>>>

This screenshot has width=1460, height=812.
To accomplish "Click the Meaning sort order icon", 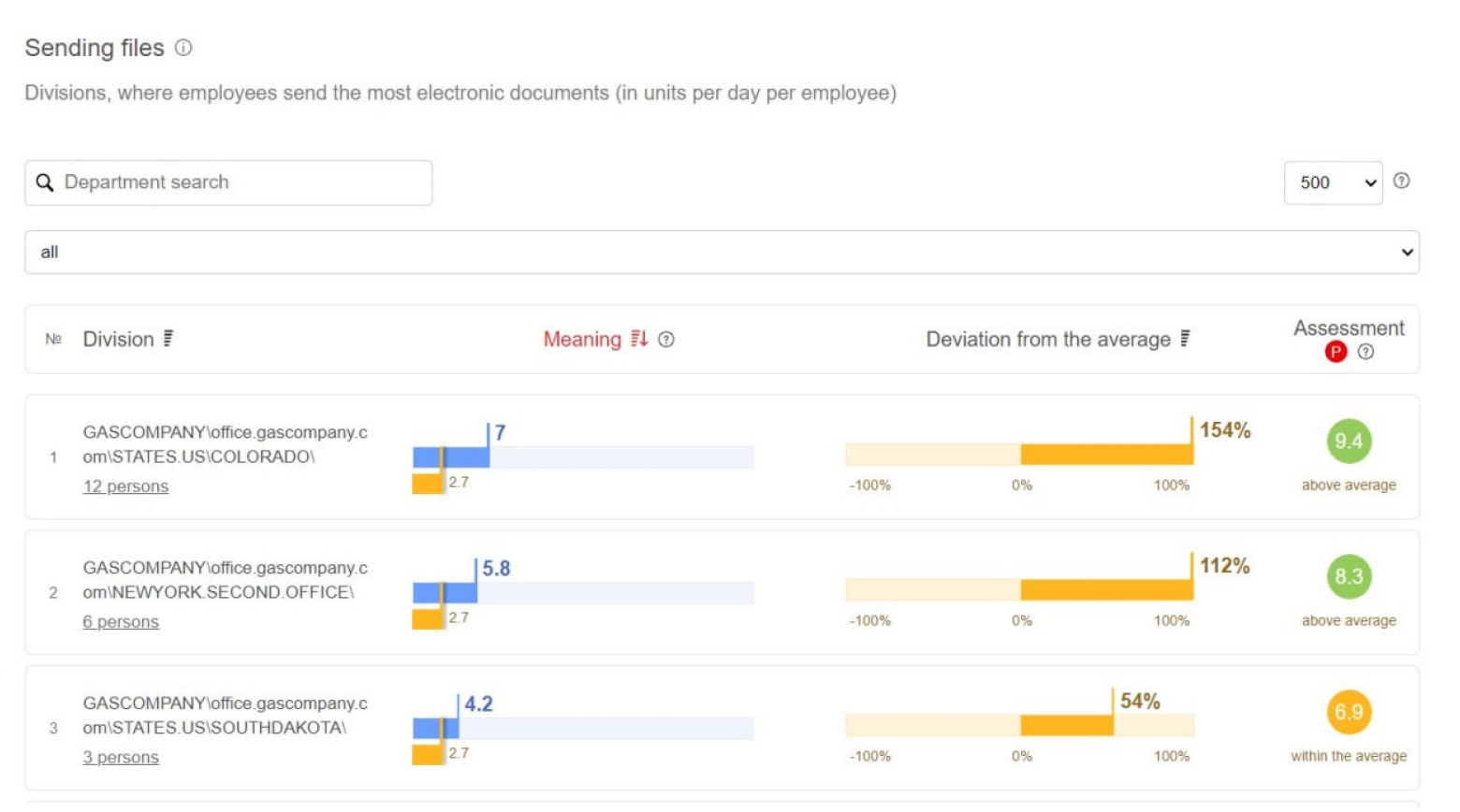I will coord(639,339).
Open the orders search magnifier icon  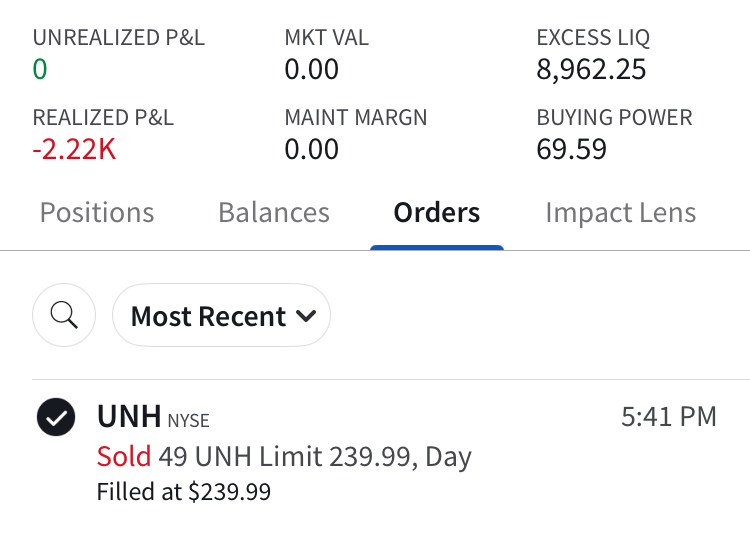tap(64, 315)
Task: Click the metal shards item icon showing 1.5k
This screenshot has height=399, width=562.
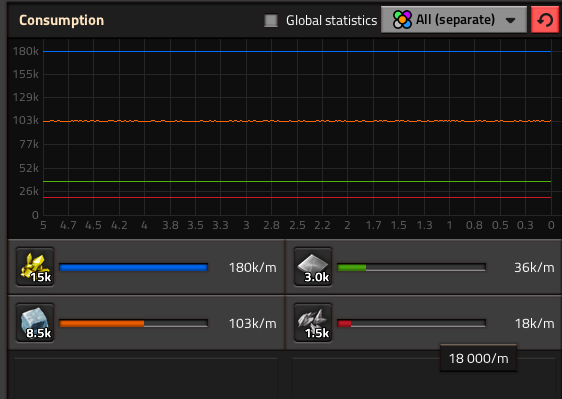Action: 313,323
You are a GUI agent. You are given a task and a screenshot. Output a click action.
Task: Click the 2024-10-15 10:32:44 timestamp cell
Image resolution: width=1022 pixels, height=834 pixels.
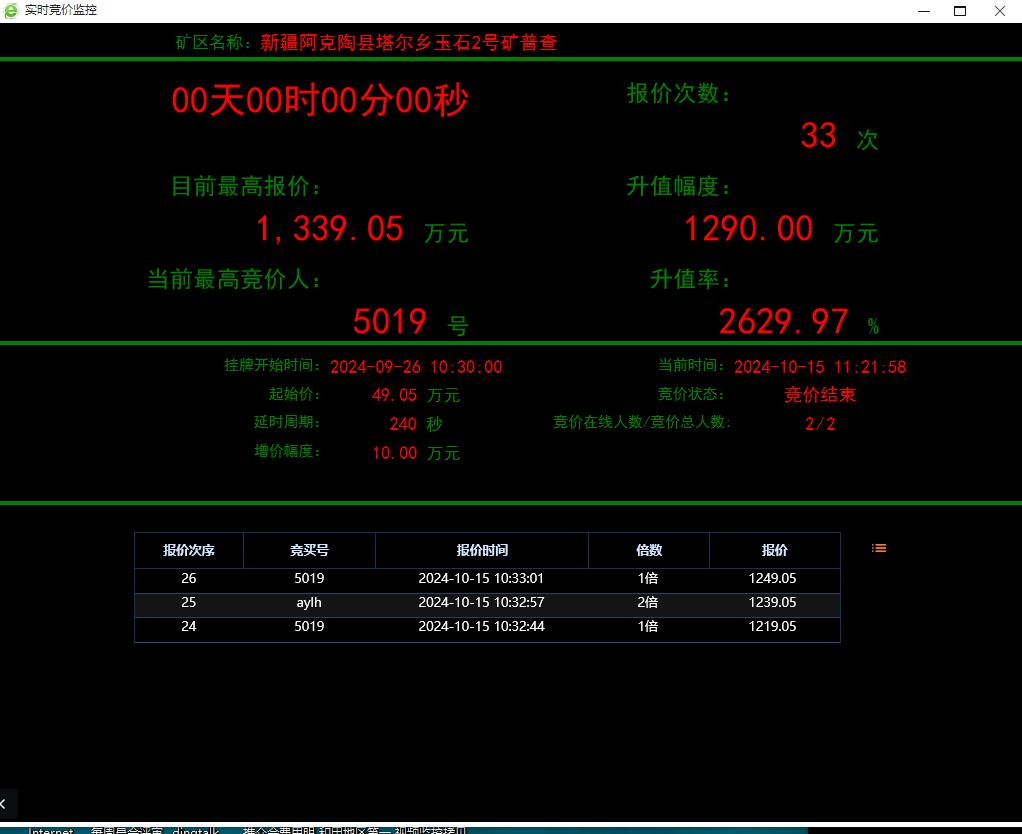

<<<

▸ Prompt
Exactly the lines from the one with "You are a GUI" through the end of the listing above are to be repeated, with no pictures.

▸ Answer space
You are a GUI agent. You are given a task and a screenshot. Output a click action.
Task: Click the 2024-10-15 10:32:44 timestamp cell
Image resolution: width=1022 pixels, height=834 pixels.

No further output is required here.